• _What you need to do_
Give back the entries below verbatim.

• _Records for the exercise_

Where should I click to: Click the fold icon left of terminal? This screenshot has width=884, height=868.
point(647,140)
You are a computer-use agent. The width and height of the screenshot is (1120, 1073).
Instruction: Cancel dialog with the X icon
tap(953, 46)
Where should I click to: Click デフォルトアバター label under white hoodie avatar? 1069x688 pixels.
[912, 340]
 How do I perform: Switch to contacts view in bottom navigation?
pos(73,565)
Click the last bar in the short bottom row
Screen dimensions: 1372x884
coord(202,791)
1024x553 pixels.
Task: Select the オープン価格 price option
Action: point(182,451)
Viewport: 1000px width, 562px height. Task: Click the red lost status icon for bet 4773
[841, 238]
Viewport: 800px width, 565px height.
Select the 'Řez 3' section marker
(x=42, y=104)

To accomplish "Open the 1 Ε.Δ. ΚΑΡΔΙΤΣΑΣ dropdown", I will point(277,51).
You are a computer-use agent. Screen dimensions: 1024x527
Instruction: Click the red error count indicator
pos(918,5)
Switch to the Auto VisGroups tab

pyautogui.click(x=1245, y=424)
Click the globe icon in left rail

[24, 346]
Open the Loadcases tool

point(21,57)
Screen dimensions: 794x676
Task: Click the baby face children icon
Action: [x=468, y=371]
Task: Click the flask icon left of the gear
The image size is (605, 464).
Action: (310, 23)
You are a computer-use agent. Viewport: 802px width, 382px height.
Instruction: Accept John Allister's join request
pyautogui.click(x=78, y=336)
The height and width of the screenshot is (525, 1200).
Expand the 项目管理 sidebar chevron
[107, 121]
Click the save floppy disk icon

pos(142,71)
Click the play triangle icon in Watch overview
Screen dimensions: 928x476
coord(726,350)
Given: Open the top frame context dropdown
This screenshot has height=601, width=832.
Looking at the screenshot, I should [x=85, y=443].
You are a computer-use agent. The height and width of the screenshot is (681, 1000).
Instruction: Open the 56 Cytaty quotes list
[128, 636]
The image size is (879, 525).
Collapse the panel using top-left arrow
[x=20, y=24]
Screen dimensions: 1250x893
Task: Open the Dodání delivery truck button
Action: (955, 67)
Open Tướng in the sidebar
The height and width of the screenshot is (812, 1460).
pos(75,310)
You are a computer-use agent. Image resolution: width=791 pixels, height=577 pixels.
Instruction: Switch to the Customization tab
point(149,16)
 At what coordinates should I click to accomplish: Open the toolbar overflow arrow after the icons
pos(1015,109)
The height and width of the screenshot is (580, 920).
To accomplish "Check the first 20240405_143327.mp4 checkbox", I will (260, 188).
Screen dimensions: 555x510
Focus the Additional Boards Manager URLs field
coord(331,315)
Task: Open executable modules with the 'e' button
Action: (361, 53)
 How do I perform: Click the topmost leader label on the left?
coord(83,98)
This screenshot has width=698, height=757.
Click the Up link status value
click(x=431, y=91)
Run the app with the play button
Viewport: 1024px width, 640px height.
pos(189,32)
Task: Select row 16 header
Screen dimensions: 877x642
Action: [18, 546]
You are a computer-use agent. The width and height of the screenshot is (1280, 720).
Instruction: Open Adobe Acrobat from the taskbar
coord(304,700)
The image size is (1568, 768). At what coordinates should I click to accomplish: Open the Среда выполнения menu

• _Result of the exercise_
Where should I click to: Click the fold icon left of terminal? This screenshot has width=884, height=868.
point(647,140)
You are a computer-use agent. The width and height of the screenshot is (1120, 1073).
Instruction: Cancel dialog with the X icon
tap(953, 46)
Where should I click to: Click デフォルトアバター label under white hoodie avatar? 1069x688 pixels.
[912, 340]
 How do I perform: Switch to contacts view in bottom navigation?
pos(73,565)
Click the last bar in the short bottom row
Screen dimensions: 1372x884
coord(202,791)
1024x553 pixels.
Task: Select the オープン価格 price option
Action: point(182,451)
Viewport: 1000px width, 562px height. Task: Click the red lost status icon for bet 4773
[841, 238]
Viewport: 800px width, 565px height.
Select the 'Řez 3' section marker
(x=42, y=104)

To accomplish "Open the 1 Ε.Δ. ΚΑΡΔΙΤΣΑΣ dropdown", I will point(277,51).
You are a computer-use agent. Screen dimensions: 1024x527
Instruction: Click the red error count indicator
pos(918,5)
Switch to the Auto VisGroups tab

pyautogui.click(x=1245, y=424)
Click the globe icon in left rail

[24, 346]
Open the Loadcases tool

point(21,57)
Screen dimensions: 794x676
Task: Click the baby face children icon
Action: [x=468, y=371]
Task: Click the flask icon left of the gear
The image size is (605, 464).
Action: (310, 23)
You are a computer-use agent. Viewport: 802px width, 382px height.
Instruction: Accept John Allister's join request
pyautogui.click(x=78, y=336)
The height and width of the screenshot is (525, 1200).
Expand the 项目管理 sidebar chevron
[107, 121]
Click the save floppy disk icon

pos(142,71)
Click the play triangle icon in Watch overview
Screen dimensions: 928x476
coord(726,350)
Given: Open the top frame context dropdown
This screenshot has height=601, width=832.
Looking at the screenshot, I should [x=85, y=443].
You are a computer-use agent. The height and width of the screenshot is (681, 1000).
Instruction: Open the 56 Cytaty quotes list
[128, 636]
The image size is (879, 525).
Collapse the panel using top-left arrow
[x=20, y=24]
Screen dimensions: 1250x893
Task: Open the Dodání delivery truck button
Action: (955, 67)
Open Tướng in the sidebar
The height and width of the screenshot is (812, 1460).
pos(75,310)
You are a computer-use agent. Image resolution: width=791 pixels, height=577 pixels.
Instruction: Switch to the Customization tab
point(149,16)
 At what coordinates should I click to accomplish: Open the toolbar overflow arrow after the icons
pos(1015,109)
The height and width of the screenshot is (580, 920).
To accomplish "Check the first 20240405_143327.mp4 checkbox", I will (260, 188).
Screen dimensions: 555x510
Focus the Additional Boards Manager URLs field
coord(331,315)
Task: Open executable modules with the 'e' button
Action: (361, 53)
 How do I perform: Click the topmost leader label on the left?
coord(83,98)
This screenshot has width=698, height=757.
Click the Up link status value
click(x=431, y=91)
Run the app with the play button
Viewport: 1024px width, 640px height.
pos(189,32)
Task: Select row 16 header
Screen dimensions: 877x642
Action: [18, 546]
You are a computer-use agent. The width and height of the screenshot is (1280, 720).
Instruction: Open Adobe Acrobat from the taskbar
coord(304,700)
The image size is (1568, 768). At what coordinates should I click to accomplish: Open the Среда выполнения menu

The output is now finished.